Uses `rf_evaluate()`

to compare the performance of several models on independent spatial folds via spatial cross-validation.

```
rf_compare(
models = NULL,
xy = NULL,
repetitions = 30,
training.fraction = 0.75,
metrics = c("r.squared", "pseudo.r.squared", "rmse", "nrmse", "auc"),
distance.step = NULL,
distance.step.x = NULL,
distance.step.y = NULL,
fill.color = viridis::viridis(100, option = "F", direction = -1, alpha = 0.8),
line.color = "gray30",
seed = 1,
verbose = TRUE,
n.cores = parallel::detectCores() - 1,
cluster = NULL
)
```

- models
Named list with models resulting from

`rf()`

,`rf_spatial()`

,`rf_tuning()`

, or`rf_evaluate()`

. Example:`models = list(a = model.a, b = model.b)`

. Default:`NULL`

- xy
Data frame or matrix with two columns containing coordinates and named "x" and "y". Default:

`NULL`

- repetitions
Integer, number of spatial folds to use during cross-validation. Must be lower than the total number of rows available in the model's data. Default:

`30`

- training.fraction
Proportion between 0.5 and 0.9 indicating the proportion of records to be used as training set during spatial cross-validation. Default:

`0.75`

- metrics
Character vector, names of the performance metrics selected. The possible values are: "r.squared" (

`cor(obs, pred) ^ 2`

), "pseudo.r.squared" (`cor(obs, pred)`

), "rmse" (`sqrt(sum((obs - pred)^2)/length(obs))`

), "nrmse" (`rmse/(quantile(obs, 0.75) - quantile(obs, 0.25))`

). Default:`c("r.squared", "pseudo.r.squared", "rmse", "nrmse")`

- distance.step
Numeric, argument

`distance.step`

of`thinning_til_n()`

. distance step used during the selection of the centers of the training folds.

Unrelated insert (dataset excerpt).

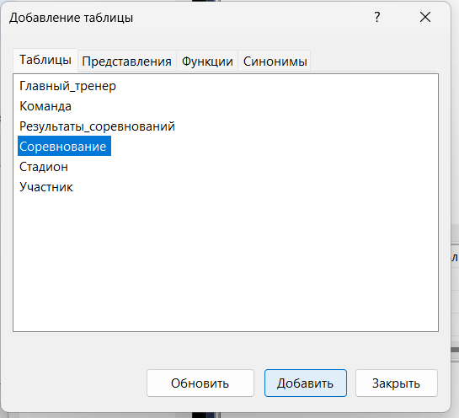Click empty dialog area left of Обновить
Screen dimensions: 459x418
pos(77,383)

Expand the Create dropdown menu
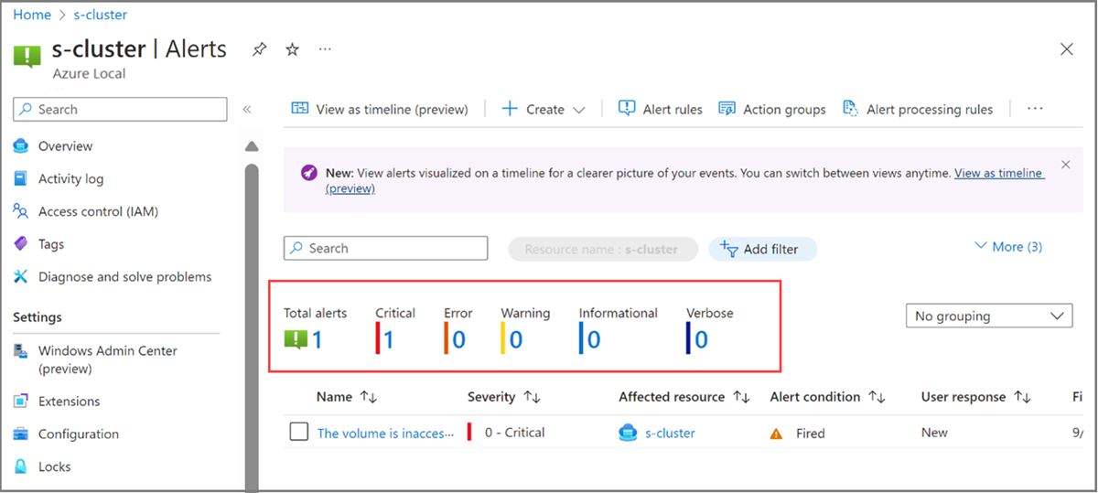pos(544,109)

These fold centers are selected by thinning the data until a number of folds equal or lower than`repetitions`

is reached. Its default value is 1/1000th the maximum distance within records in`xy`

. Reduce it if the number of training folds is lower than expected.- distance.step.x
Numeric, argument

`distance.step.x`

of`make_spatial_folds()`

. Distance step used during the growth in the x axis of the buffers defining the training folds. Default:`NULL`

(1/1000th the range of the x coordinates).- distance.step.y
Numeric, argument

`distance.step.x`

of`make_spatial_folds()`

. Distance step used during the growth in the y axis of the buffers defining the training folds. Default:`NULL`

(1/1000th the range of the y coordinates).- fill.color
Character vector with hexadecimal codes (e.g. "#440154FF" "#21908CFF" "#FDE725FF"), or function generating a palette (e.g.

`viridis::viridis(100)`

). Default:`viridis::viridis(100, option = "F", direction = -1)`

- line.color
Character string, color of the line produced by

`ggplot2::geom_smooth()`

. Default:`"gray30"`

- seed
Integer, random seed to facilitate reproduciblity. If set to a given number, the results of the function are always the same. Default:

`1`

.- verbose
Logical. If

`TRUE`

, messages and plots generated during the execution of the function are displayed, Default:`TRUE`

- n.cores
Integer, number of cores to use for parallel execution. Creates a socket cluster with

`parallel::makeCluster()`

, runs operations in parallel with`foreach`

and`%dopar%`

, and stops the cluster with`parallel::clusterStop()`

when the job is done. Default:`parallel::detectCores() - 1`

- cluster
A cluster definition generated with

`parallel::makeCluster()`

. If provided, overrides`n.cores`

. When`cluster = NULL`

(default value), and`model`

is provided, the cluster in`model`

, if any, is used instead. If this cluster is`NULL`

, then the function uses`n.cores`

instead. The function does not stop a provided cluster, so it should be stopped with`parallel::stopCluster()`

afterwards. The cluster definition is stored in the output list under the name "cluster" so it can be passed to other functions via the`model`

argument, or using the`%>%`

pipe. Default:`NULL`

A list with three slots:

`comparison.df`

: Data frame with one performance value per spatial fold, metric, and model.`spatial.folds`

: List with the indices of the training and testing records for each evaluation repetition.`plot`

: Violin-plot of`comparison.df`

.

```
if(interactive()){
#loading example data
data(distance_matrix)
data(plant_richness_df)
#fitting random forest model
rf.model <- rf(
data = plant_richness_df,
dependent.variable.name = "richness_species_vascular",
predictor.variable.names = colnames(plant_richness_df)[5:21],
distance.matrix = distance_matrix,
distance.thresholds = 0,
n.cores = 1
)
#fitting a spatial model with Moran's Eigenvector Maps
rf.spatial <- rf_spatial(
model = rf.model,
n.cores = 1
)
#comparing the spatial and non spatial models
comparison <- rf_compare(
models = list(
`Non spatial` = rf.model,
Spatial = rf.spatial
),
xy = plant_richness_df[, c("x", "y")],
metrics = c("r.squared", "rmse"),
n.cores = 1
)
}
```